Speaker
Description
Speed-limited particle-in-cell simulation (SLPIC) is a method of increasing the time-step in a PIC simulation by slowing down the fastest particles in such a way that the end state of the simulation is unaffected, while significantly reducing the number of time-steps required to reach this end state. SLPIC is useful when the simulation requires a kinetic treatment of fast particles (e.g. electrons) while the physics of interest occurs on the time-scale of slow particles (e.g. ions).
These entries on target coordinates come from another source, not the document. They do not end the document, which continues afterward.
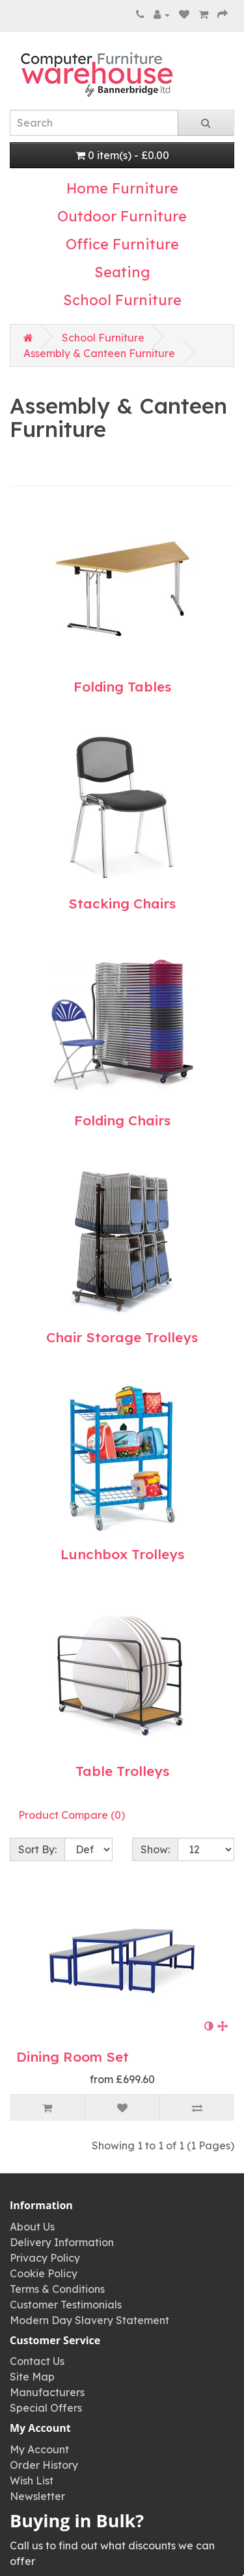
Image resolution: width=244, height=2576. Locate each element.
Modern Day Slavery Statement (89, 2320)
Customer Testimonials (66, 2304)
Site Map (32, 2376)
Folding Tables (122, 686)
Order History (44, 2464)
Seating (122, 272)
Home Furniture (122, 188)
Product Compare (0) (71, 1814)
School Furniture (122, 300)
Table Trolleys (122, 1770)
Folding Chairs (122, 1120)
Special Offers (46, 2407)
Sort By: (37, 1849)
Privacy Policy (45, 2257)
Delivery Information (62, 2242)
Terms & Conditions (57, 2288)
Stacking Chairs (122, 903)
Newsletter (37, 2496)
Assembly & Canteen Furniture (99, 353)
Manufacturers (47, 2392)
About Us (32, 2226)
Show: (155, 1849)
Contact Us (37, 2361)
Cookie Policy (43, 2273)
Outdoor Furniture (122, 216)
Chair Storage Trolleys (122, 1337)
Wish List (31, 2480)
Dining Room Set (72, 2056)
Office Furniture (122, 244)
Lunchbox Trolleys (122, 1553)
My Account (39, 2449)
In a SLPIC simulation, the true velocities and weights of particles are tracked, but particles are moved through the simulation at a lower speed specified by the "speed-limiting" function, and weighted to the grid with a reduced weight. By moving fast particles at a lower velocity, the time-step of the simulation can be significantly increased relative to that of a PIC simulation.
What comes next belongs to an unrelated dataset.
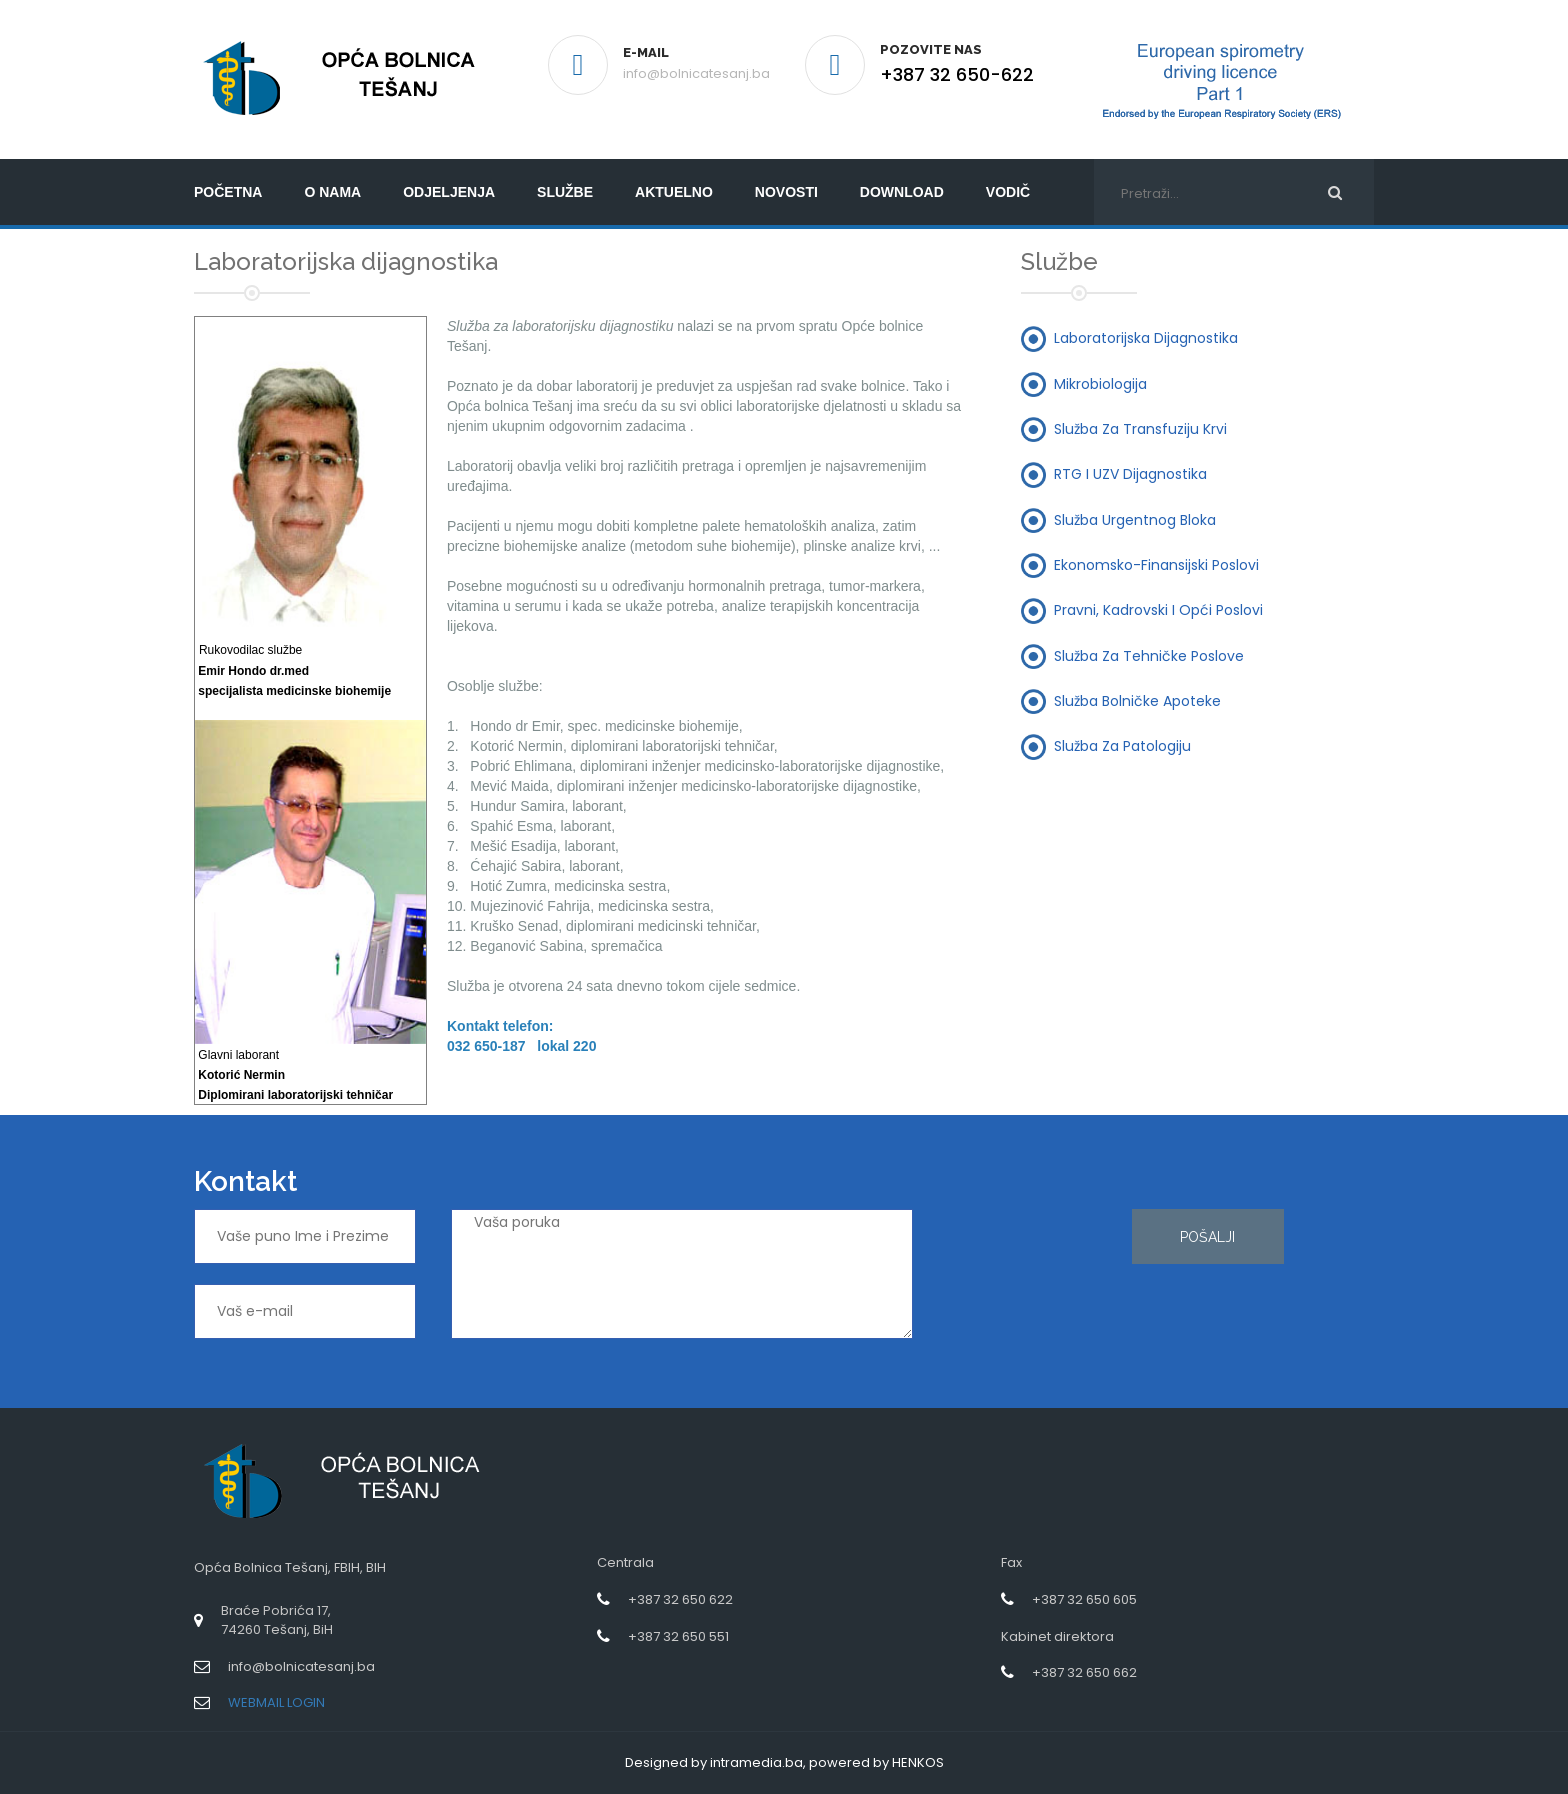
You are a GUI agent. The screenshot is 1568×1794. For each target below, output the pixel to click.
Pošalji (1207, 1237)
We show that for steady-state problems, SLPIC can achieve the same accuracy as PIC with a computational speed-up that is bounded by $\sqrt\frac{m_\mathrm{ion}}{m_\mathrm{electron}}$. For an argon-electron plasma sheath simulation, a speed-up factor of approximately 200 for reaching steady-state is demonstrated.
The trade-off of the large SLPIC time-step is an increased algorithmic complexity, since the equations of motion and grid-weighting are each modified by the velocity-dependent speed-limiting function. We discuss ways of dealing with these complexities and their effect on accuracy in certain cases, as well as the implications of choosing various speed-limiting functions.
To demonstrate the limits of SLPIC in dynamic problems we simulate the interaction of a wave with speed-limited particles and show that SLPIC is accurate only when the speed-limit is sufficiently higher than the wave velocity. This implies that SLPIC is useful for problems where the wave speed is slower than the fastest particles, for example, in ion-acoustic Landau damping.